Furthermore, lars suggested that the problem lies within this code: https://github.com/OpenMS/OpenMS/blob/develop/src/openms/source/FORMAT/MzTab.cpp#L275
@timosachsenberg Does this exception look familiar? Any idea why the mod_identifier_ could be null? I will check tomorrow on develop.
@Matthias313 Here the probable reason for the crash.
lars@SchillingLinux:~/Desktop/test$ IDFileConverter -in MFA175.pepXML -out MFA175_NEW.idXML
Progress of 'Loading...':
Non-fatal error while loading 'MFA175.pepXML': No modification description given. Trying to define by modification mass.
Non-fatal error while loading 'MFA175.pepXML': Modification '147.0354' is not uniquely defined by the given data. Using 'Oxidation (M)' to represent any of 'Oxidation (M), oxidation to L-methionine sulfoxide (M), oxidation to L-methionine (R)-sulfoxide (M), oxidation to L-methionine (S)-sulfoxide (M)'.

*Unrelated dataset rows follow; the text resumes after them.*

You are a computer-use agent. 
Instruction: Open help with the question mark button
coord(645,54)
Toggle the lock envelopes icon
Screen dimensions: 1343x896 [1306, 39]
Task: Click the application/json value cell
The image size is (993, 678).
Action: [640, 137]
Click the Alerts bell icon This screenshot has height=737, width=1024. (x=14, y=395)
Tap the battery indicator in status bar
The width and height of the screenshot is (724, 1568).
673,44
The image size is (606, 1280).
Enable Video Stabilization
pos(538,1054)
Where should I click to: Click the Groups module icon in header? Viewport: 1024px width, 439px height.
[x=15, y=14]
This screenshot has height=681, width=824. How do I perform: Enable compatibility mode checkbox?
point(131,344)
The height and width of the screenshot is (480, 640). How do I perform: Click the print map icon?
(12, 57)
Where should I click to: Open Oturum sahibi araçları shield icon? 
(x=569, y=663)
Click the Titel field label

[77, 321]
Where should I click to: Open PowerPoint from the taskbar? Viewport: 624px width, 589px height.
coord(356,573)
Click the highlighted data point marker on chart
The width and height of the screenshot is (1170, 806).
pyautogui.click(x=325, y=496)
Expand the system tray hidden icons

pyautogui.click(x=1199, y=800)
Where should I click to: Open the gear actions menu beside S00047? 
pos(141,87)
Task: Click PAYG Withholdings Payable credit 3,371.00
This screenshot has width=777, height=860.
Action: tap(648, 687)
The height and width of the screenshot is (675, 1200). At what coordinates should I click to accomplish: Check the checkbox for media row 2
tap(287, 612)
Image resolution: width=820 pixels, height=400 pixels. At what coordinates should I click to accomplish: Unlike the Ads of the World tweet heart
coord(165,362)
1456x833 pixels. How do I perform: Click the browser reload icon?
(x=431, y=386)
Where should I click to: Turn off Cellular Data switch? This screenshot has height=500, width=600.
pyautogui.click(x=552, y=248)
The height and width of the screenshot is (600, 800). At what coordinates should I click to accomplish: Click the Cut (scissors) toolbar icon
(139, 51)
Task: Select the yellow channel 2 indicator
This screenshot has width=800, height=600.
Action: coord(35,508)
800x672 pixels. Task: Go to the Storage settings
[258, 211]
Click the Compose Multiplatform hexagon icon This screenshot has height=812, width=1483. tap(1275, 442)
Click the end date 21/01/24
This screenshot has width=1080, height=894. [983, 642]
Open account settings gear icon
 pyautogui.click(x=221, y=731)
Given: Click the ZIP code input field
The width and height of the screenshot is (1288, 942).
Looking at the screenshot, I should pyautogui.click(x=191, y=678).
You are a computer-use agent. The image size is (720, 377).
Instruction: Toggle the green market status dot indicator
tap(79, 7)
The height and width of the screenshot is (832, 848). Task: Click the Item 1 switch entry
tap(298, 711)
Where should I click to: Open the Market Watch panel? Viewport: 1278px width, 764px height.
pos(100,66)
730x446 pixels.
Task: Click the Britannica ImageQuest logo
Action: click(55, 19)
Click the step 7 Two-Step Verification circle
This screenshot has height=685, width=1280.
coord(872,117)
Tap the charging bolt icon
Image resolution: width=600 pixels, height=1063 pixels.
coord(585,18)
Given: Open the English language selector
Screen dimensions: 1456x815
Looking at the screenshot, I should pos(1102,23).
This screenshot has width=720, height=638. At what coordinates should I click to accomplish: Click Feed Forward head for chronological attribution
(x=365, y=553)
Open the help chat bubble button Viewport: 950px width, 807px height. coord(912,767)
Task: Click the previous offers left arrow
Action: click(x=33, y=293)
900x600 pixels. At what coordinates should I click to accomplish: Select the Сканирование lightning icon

Non-fatal error while loading 'MFA175.pepXML': No modification description given. Trying to define by modification mass.> occurred 2 times
Non-fatal error while loading 'MFA175.pepXML': Cannot find modification '129.079' of residue I at position 1 in 'IPPADSLLK'
Non-fatal error while loading 'MFA175.pepXML': Cannot find modification '202.0413' of residue C at position 1 in 'CDFTEDQTAEFK'
Non-fatal error while loading 'MFA175.pepXML': Cannot find modification '145.0375' of residue E at position 1 in 'EDSTSPKQEKENQEELGETR'
<Non-fatal error while loading 'MFA175.pepXML': Cannot find modification '202.0413' of residue C at position 1 in 'CDFTEDQTAEFK'> occurred 3 times
Non-fatal error while loading 'MFA175.pepXML': Cannot find modification '145.0375' of residue E at position 1 in 'ESGQPARRIAMAPLLEYER'
-- done [took 1.16 s (CPU), 1.18 s (Wall)] --
Progress of 'Storing...':
-- done [took 0.22 s (CPU), 0.21 s (Wall)] --
IDFileConverter took 1.40 s (wall), 1.38 s (CPU), 0.00 s (system), 1.38 s (user).
lars@SchillingLinux:~/Desktop/test$ MzTabExporter -in MFA175_NEW.idXML -out MFA175_NEW.mzTab
exporting identifications: "MFA175_NEW.idXML" to mzTab:
Error: Unexpected internal error (Modification or Substitution identifier MUST NOT be null or empty in MzTabModification)
The pepXML MSFragger output include a number of unknown mods such as 202.0413. IDFileConverter puts null into these places which subequently leads to a crash in MzTabExporter.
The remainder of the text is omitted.